TEXT EXCERPT.
--- --- ---

ARLINGTON, Texas — A child who contracted a rare amoeba* at an Arlington splash pad earlier this month has died from the infection, Tarrant County and City of Arlington officials confirmed.
In a release, officials said they were notified on Sept. 5 that the child was hospitalized at Cook Children's Medical Center with primary amebic meningoencephalitis, a rare infection caused by the Naegleria fowleri amoeba.
The child was a resident of Tarrant County, but the city did not specify.
N. fowleri, according to the Centers for Disease Control and Prevention, can infect people when water containing the amoeba enters the body through the nose.
The child, who they are not identifying, died at the hospital several days later on Sept. 11, officials said.
An investigation by the Tarrant County Public Health investigation initially determined two possible sources for the child’s exposure to water containing the amoeba: the family’s home in Tarrant County or the Don Misenhimer Park splash pad in Arlington, officials said.
City officials drew water samples from the splash pad between Sept. 10 and 14, and sent them to the CDC for testing, according to officials. On Sept. 24, the CDC confirmed the presence of active N. fowleri amoeba at the splash pad in water samples and determined it was the likely source of the child’s exposure, officials said.
Arlington officials said the splash pad was closed Sept. 5 after they were alerted to the child's illness and remains closed for the remainder of the year "out of an abundance of caution." All other public splash pads were also closed for the remainder of the year.
There have been no other reports of illness, according to officials.
Although officials said all city splash pads passed their annual inspection prior to the start of the summer season, city officials said there were instances of employees not consistently recording or conducting water testing before the Don Misenhimer Park and The Beacon Recreation Center opened each day.
Officials said a review of inspection logs found that water chlorination readings were not documented at Don Misenhimer splash pad on two of the three dates that the child visited the location in late August and early September.
The city is now reviewing all splash pad equipment and supplies, maintenance, and water quality inspection policies, procedures and training.
The city said drinking water has not been affected.
No employees have been disciplined as of yet, but an investigation within the city continues.
The family of the child has an attorney, and city officials tell WFAA that a lawsuit is expected.
Newly elected Mayor Jim Ross took full responsibility during an interview with WFAA.
Ross also admitted that he and his grandkids have used splash pads within the city.

--- --- ---

SUPPLIED RECORDS.
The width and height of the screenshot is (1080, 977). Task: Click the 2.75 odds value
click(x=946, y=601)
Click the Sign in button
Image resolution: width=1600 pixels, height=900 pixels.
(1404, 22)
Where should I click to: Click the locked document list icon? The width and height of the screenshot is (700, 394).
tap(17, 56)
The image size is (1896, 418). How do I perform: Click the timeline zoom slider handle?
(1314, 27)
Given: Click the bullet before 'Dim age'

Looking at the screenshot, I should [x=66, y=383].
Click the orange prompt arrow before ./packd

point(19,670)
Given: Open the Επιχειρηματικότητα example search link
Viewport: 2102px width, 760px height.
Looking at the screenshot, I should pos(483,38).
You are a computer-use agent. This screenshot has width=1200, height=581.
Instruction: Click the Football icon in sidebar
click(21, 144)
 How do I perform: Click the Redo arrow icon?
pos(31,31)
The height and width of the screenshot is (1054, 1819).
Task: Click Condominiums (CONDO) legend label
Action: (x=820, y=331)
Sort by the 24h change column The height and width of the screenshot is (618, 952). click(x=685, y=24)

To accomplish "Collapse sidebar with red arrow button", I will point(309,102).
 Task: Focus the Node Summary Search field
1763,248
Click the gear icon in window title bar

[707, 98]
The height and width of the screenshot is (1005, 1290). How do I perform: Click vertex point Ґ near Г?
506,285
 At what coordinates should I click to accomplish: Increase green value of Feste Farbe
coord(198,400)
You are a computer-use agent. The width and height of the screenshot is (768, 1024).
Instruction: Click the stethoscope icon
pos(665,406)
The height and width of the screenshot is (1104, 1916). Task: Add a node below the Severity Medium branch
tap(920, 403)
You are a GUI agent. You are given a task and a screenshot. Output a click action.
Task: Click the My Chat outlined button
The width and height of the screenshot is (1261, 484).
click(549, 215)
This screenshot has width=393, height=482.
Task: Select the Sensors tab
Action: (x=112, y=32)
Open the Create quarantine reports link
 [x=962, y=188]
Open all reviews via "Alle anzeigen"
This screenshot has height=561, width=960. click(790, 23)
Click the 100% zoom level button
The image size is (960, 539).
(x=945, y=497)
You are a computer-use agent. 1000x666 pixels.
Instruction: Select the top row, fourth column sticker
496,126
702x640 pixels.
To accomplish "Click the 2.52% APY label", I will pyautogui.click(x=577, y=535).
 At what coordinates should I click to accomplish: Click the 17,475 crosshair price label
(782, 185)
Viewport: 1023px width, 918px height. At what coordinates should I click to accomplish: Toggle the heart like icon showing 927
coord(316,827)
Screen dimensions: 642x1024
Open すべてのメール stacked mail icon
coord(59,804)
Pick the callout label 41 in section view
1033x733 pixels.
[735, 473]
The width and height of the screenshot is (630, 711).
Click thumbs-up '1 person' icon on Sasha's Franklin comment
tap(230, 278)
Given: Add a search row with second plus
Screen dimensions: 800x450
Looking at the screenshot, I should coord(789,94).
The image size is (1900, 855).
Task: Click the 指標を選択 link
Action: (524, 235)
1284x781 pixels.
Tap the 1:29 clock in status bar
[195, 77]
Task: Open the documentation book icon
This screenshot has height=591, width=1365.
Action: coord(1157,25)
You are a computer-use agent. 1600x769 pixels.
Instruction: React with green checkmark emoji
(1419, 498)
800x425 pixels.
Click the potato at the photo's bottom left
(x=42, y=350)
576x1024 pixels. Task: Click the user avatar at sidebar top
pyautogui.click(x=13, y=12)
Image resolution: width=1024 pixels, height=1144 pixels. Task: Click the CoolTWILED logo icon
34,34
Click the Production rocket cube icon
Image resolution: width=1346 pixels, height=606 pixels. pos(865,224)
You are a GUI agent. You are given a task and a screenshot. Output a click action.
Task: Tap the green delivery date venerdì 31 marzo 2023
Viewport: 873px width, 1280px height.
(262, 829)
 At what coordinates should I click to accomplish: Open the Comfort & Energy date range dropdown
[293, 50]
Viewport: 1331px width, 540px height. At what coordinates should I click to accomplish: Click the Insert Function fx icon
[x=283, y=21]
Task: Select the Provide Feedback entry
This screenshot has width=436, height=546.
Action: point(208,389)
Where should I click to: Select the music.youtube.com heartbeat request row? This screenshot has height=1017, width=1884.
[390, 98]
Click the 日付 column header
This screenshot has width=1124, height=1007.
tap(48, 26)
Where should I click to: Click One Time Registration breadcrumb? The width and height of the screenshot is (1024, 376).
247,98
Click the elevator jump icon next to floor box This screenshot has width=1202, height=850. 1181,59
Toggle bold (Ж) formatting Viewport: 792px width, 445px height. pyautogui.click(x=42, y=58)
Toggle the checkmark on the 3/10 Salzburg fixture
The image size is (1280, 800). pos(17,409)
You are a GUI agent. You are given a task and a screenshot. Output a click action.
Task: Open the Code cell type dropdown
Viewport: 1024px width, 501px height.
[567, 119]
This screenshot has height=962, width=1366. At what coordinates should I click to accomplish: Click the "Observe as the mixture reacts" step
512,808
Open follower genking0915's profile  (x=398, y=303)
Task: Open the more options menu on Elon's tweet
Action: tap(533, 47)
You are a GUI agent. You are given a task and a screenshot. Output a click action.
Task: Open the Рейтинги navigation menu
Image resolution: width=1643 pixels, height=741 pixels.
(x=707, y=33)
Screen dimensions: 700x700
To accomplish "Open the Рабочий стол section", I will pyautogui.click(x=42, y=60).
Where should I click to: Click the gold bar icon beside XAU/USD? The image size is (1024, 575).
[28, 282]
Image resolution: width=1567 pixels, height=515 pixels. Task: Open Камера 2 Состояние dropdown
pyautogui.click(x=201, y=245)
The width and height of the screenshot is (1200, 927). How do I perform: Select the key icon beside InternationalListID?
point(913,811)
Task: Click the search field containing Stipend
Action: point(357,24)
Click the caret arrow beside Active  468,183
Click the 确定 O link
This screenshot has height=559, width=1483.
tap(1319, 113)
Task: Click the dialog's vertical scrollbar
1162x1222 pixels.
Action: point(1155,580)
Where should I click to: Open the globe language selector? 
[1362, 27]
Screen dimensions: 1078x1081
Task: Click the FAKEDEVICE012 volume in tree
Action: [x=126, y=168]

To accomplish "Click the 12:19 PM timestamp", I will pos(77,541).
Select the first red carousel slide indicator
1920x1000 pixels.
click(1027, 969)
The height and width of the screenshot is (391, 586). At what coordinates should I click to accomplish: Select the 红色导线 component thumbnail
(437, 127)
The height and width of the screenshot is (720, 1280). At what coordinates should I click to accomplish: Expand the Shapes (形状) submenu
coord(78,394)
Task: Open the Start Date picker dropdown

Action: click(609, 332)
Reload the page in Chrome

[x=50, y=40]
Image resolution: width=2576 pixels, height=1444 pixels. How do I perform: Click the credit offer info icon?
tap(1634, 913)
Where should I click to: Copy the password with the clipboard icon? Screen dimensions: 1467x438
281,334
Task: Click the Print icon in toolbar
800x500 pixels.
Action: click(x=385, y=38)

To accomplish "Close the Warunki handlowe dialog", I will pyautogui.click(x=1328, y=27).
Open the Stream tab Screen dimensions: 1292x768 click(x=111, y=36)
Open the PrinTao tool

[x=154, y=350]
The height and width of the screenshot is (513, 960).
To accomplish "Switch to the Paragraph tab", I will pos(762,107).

--- --- ---

PROBLEMS TO WORK ON.
a – In the article about the child's death from the Arlington splash pad amoeba, on what date did the CDC confirm active N. fowleri in the splash pad water samples?
b – Say whether each statement below agrees with the article about the child's death from the Arlington splash pad amoeba. Answer yes or no for each, and quote the deciding words of the article.
(i) The child died on Sept. 11.
(ii) The Don Misenhimer Park splash pad was the only public splash pad closed for the rest of the year.
(iii) City officials said drinking water has been affected.
c – Carry on the article about the child's death from the Arlington splash pad amoeba, beginning after its final sentence.

RESPONSES TO THE TASKS.
a – Sept. 24

b –
(i) Yes: "died at the hospital several days later on Sept. 11"
(ii) No: "All other public splash pads were also closed for the remainder of the year."
(iii) No: "The city said drinking water has not been affected."

c –
"Part of our job as city leaders is to protect our citizens, and we failed, we absolutely failed," Mayor Ross said.
The best way to deal with this thing is to come straight down main street and own it, we screwed up. Make no mistake, I'm taking responsibility for this, this happened under my watch and the buck stops here."
What is Naegleria fowleri?
According to the CDC, Naegleria is an amoeba commonly found in warm freshwater - like lakes, rivers, and hot springs - and soil.
Only one species of Naegleria infects people: Naegleria fowleri.
The CDC says Naegleria fowleri can infect people when water containing the amoeba enters the body through the nose. The health agency stressed a person cannot be infected with Naegleria fowleri by drinking contaminated water, and the infection cannot be spread from one person to another.
Naegleria fowleri infections are rare, according to the CDC.
In the 10 years from 2010 to 2019, 34 infections were reported in the U.S. Of those cases, the CDC said 30 people were infected by recreational water, three people were infected after performing nasal irrigation using contaminated tap water, and one person was infected by contaminated tap water used on a backyard slip-n-slide.
While an infection from Naegleria fowleri is rare, symptoms of infection are similar to those caused by other more common illnesses, such as bacterial meningitis, according to the CDC. People should seek medical care immediately whenever they develop:
- A sudden onset of fever
- Stiff neck
- Vomiting, particularly if they have been in warm freshwater recently
*Editor's Note: Both spellings of ameba and amoeba are acceptable, according to Merriam-Webster. The CDC's entry on Naegleria fowleri, and local officials, also referred to the particular species as an ameba.
This story has been updated to adjust the spelling of ameba to amoeba for clarity's sake.